そこから、相手のことについてや、告白されてとりあえず付き合ったけどなかなかに俺はハマっていったこと。普通にうまくいってると思っとったのにある日突然音信不通になったこと。最後のデートは夏休みの水族館で、俺がずっと一番デカい水槽に張り付いて相手の希望に従わなかったことが原因かもしれんってこと。などなど。
「なるほどね。ってかやっぱ仁王君、大きい水槽好きなんだね」
「好き…まぁ否定はしないが」
「だって修学旅行でも張り付いてたもんね」
なんでこんな話をしてるのか。だんだんわかってきた。
こんな風に優しく笑ってくれる工藤さんなら、きっと俺の話を理解してくれると思ったからじゃな。事実だけじゃなくて、その裏の俺の心情も。

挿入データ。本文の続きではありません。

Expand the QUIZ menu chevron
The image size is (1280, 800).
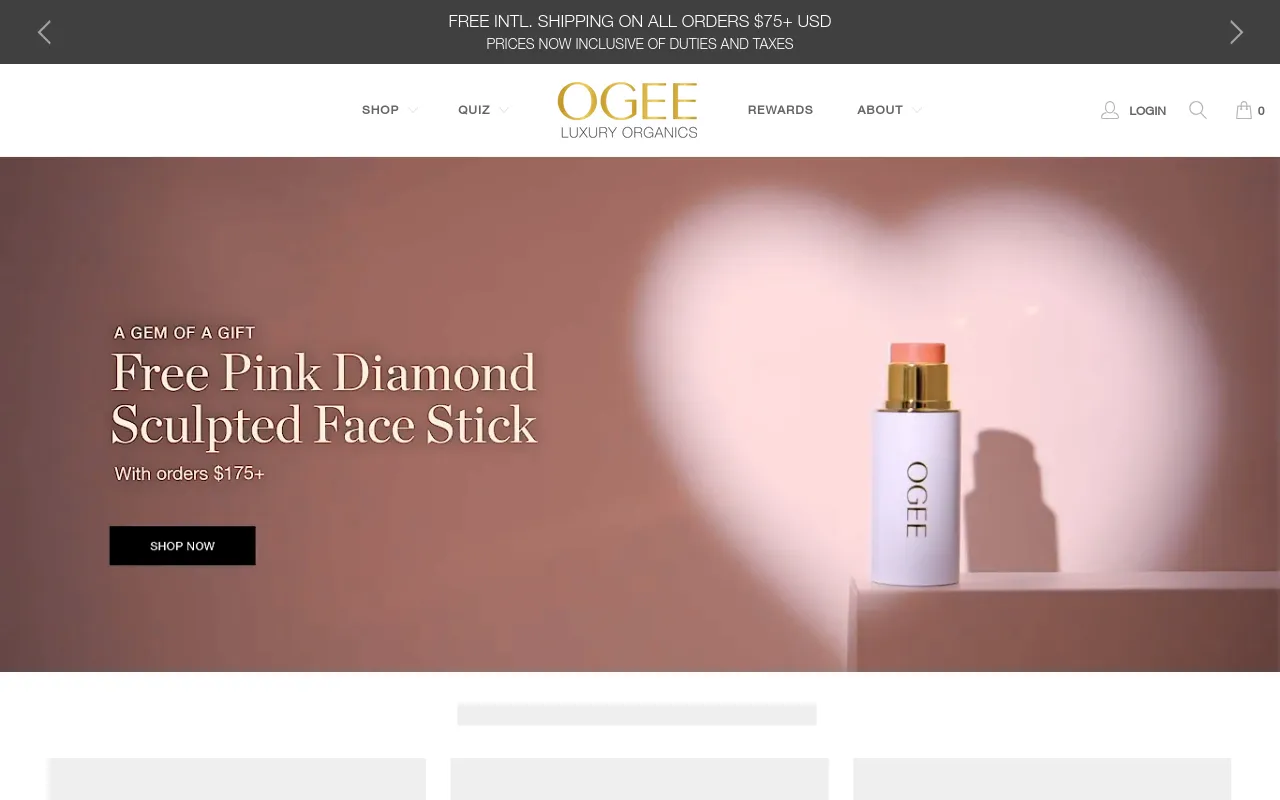coord(504,110)
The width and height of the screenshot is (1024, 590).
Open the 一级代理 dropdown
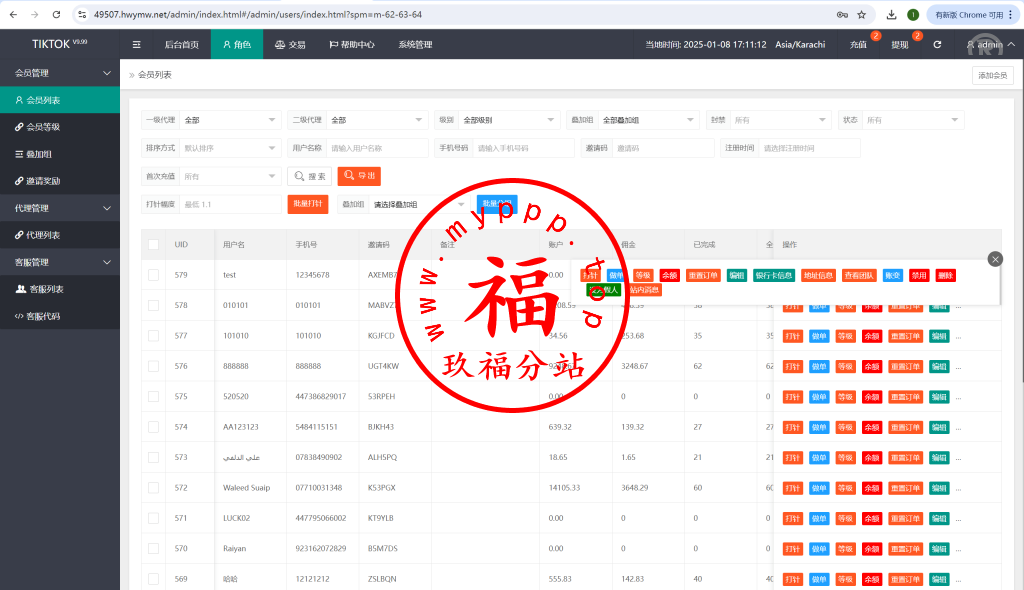coord(229,120)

「それもいつか、そんなこともあったなぁぐらいになるよ」
「まぁ、もうすでにそんな域じゃし」
「あたしも仁王君に続かないと!」
そうは言うものの、俺よりはるかに遠い位置にいる。まだまだたぶんゴールは見えてない。頑張っては欲しいものの、一年かけてって言っとったから、自分でも時間がかかることがわかっとるんじゃな。
「これ、仁王君に食べてもらえてよかったよ」
たぶん渡せないから、と、呟いた。泣きそうなその声に、予想はしていたものの、さっきの自分の話に重なってなんだか俺が切ない。

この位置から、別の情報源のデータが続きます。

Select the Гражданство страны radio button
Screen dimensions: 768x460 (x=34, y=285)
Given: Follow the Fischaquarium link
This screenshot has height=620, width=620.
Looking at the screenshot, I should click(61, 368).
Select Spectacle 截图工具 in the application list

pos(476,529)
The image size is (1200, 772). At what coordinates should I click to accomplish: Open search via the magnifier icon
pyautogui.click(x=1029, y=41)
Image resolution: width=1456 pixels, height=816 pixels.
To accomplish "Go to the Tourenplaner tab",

「うまかったぜよ。誰に宛てとったんかは知らんが愛情たっぷりで」
「やめてー、冗談でもキツい!」
ほんとに言う通り、今はまだキツい冗談かもしれんけど。よかった、笑った。
俺はさっきの話は、柳生にすらしとらんかった。かっこ悪い恥ずかしいって思いもあったし、それだけじゃなくて単純に言い出せなかった。思った以上に深く突き刺さってた。そしたら半年経つのはすぐじゃった。

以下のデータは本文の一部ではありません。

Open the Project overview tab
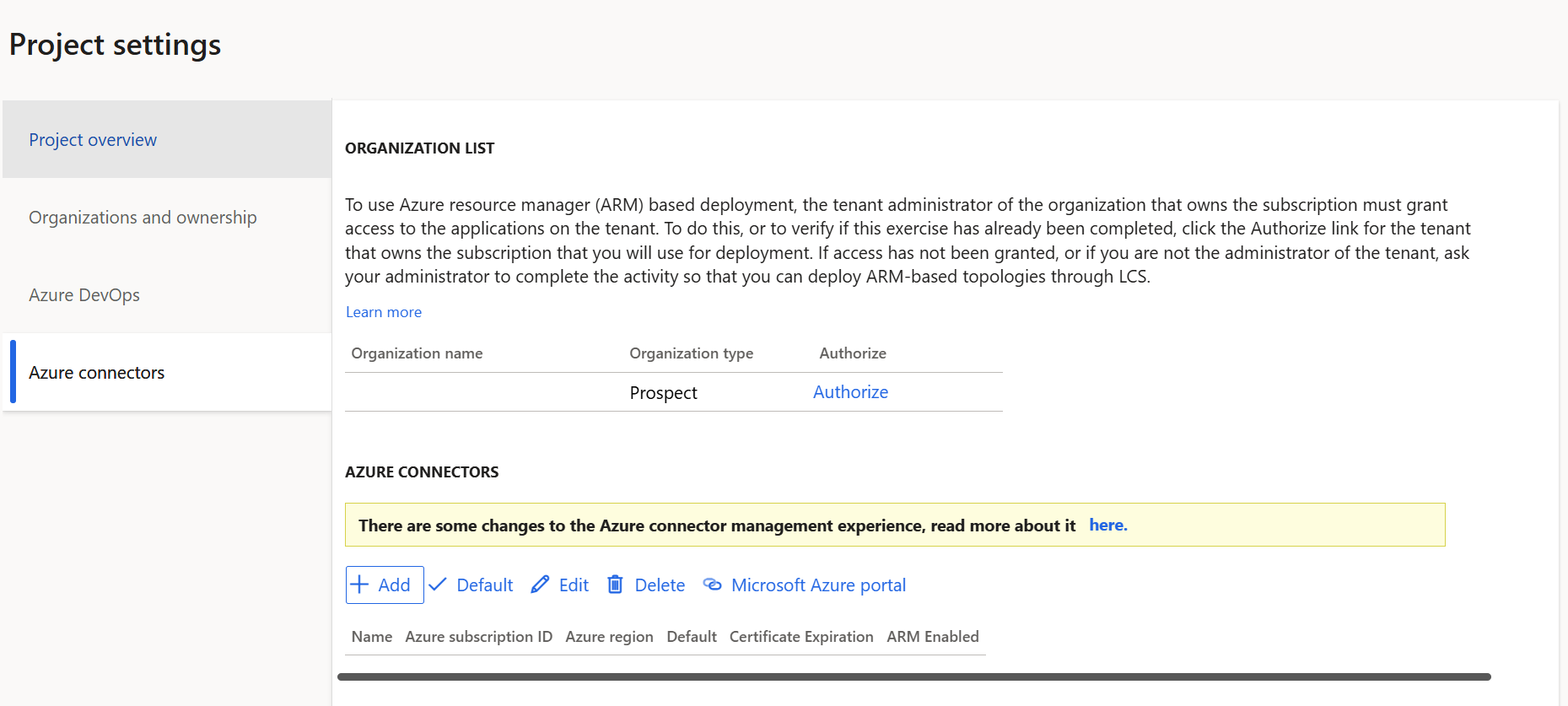click(x=93, y=140)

でも今、こうやって誰かに打ち明けることができた。工藤さんも、そういやそんなこともあったなぁぐらいに笑えるように、そうなって欲しい。
「あなたたち」
あー忘れてた。保健の先生がカーテンを開けてこっちに来た。ここは保健室で、普通に先生もおったんじゃ。てことは俺の恥ずかしいかっこ悪い失恋話もぜーんぶ聞いとったっちゅうことか。サイアク。
「先生にもそのチョコ分けて」
俺らの話に感動したんだと。仰々しく泣きそうな顔した先生に軽く引いて。工藤さんと顔を見合わせて笑った。どうやら先生もちょうど初恋は中2だったらしく、何十年前か知らんが告白もできずに相手は彼女ができちゃったとか、そんなどーでもいい話をしてくれた。
ただ、ほんとに心の底からいい思い出だと楽しそうに語る先生を見ると、ああ俺らもそのうちこうなるんじゃなと、いい見本を見せてもらえたようだった。
今年のバレンタインは悪くなかった。